Introduction:
Predictive models hold significant potential in healthcare, but their adoption in clinical settings is hampered by limited trust due to their inability to recognize when presented with unfamiliar data. Estimating knowledge uncertainty (KU) can mitigate this issue. This study aims to assess the capabilities of two targeted approaches, specifically Ensemble Neural Networks (ENN) and Spectral Normalized Neural Gaussian Processes (SNGP), in quantifying KU and detecting out-of-distribution (OoD) data within the context of delirium risk prediction.
Methodology:
Using a cohort of hospitalized patients, the performance of ENN, SNGP, and a Random Forest (RF) baseline was evaluated in predicting delirium risk and identifying OoD data, which was generated through feature randomization and swapping techniques.
Results:
Both approaches achieved AUROC values (∼0.90) comparable to the RF baseline, with the added advantage of KU estimation.

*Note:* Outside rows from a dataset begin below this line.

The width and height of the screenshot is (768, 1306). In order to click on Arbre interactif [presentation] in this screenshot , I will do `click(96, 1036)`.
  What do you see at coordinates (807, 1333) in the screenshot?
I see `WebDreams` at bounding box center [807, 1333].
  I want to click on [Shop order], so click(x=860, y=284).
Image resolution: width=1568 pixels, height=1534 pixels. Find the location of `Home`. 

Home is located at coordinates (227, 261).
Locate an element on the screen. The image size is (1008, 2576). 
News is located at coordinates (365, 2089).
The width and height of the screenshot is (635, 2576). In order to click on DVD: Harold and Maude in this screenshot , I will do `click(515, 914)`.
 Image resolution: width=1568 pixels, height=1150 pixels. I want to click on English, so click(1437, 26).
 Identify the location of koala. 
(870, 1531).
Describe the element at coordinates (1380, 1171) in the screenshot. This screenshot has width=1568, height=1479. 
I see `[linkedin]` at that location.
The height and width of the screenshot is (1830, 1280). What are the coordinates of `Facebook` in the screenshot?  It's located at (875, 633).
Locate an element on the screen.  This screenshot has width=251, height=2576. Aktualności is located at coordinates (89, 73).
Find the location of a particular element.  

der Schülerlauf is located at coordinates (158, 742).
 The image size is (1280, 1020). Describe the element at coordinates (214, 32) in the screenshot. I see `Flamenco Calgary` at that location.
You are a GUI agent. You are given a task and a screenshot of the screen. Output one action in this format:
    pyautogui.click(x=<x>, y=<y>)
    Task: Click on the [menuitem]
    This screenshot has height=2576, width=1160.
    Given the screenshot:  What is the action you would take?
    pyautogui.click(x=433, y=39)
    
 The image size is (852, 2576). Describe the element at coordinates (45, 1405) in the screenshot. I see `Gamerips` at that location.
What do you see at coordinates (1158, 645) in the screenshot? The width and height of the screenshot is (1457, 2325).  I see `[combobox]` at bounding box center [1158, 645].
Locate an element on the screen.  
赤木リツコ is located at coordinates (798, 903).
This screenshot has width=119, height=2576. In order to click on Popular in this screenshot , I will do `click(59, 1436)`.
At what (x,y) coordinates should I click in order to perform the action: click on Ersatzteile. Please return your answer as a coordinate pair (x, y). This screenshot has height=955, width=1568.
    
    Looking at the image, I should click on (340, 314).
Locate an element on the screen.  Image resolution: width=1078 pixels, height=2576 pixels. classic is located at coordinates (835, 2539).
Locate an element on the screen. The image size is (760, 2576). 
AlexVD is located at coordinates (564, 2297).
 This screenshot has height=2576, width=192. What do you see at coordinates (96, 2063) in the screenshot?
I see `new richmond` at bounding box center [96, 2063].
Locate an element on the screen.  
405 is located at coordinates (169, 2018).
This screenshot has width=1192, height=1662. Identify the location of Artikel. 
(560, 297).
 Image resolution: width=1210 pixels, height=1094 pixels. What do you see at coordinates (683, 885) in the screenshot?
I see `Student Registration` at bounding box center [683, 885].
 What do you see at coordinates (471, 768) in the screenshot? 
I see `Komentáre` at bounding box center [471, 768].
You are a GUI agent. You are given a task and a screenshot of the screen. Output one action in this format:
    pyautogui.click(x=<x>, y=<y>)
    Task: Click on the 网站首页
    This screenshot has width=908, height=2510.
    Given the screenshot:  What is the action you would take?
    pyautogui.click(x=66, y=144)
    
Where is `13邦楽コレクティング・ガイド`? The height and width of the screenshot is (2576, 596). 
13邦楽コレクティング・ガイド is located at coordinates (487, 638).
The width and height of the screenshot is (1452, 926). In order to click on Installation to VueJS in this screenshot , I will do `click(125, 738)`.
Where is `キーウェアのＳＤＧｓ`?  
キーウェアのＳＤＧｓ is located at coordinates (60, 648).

SNGP outperformed ENN, recognizing 82.4% and 92.2% of OoD samples compared to 68,8% and 86.0% in the feature-swapping and feature-randomization scenario.
Discussion:
While all models effectively predicted delirium risk, SNGP demonstrated superior performance in OoD detection, highlighting its potential to enhance reliability and trustworthiness of clinical decision support systems through robust KU estimation.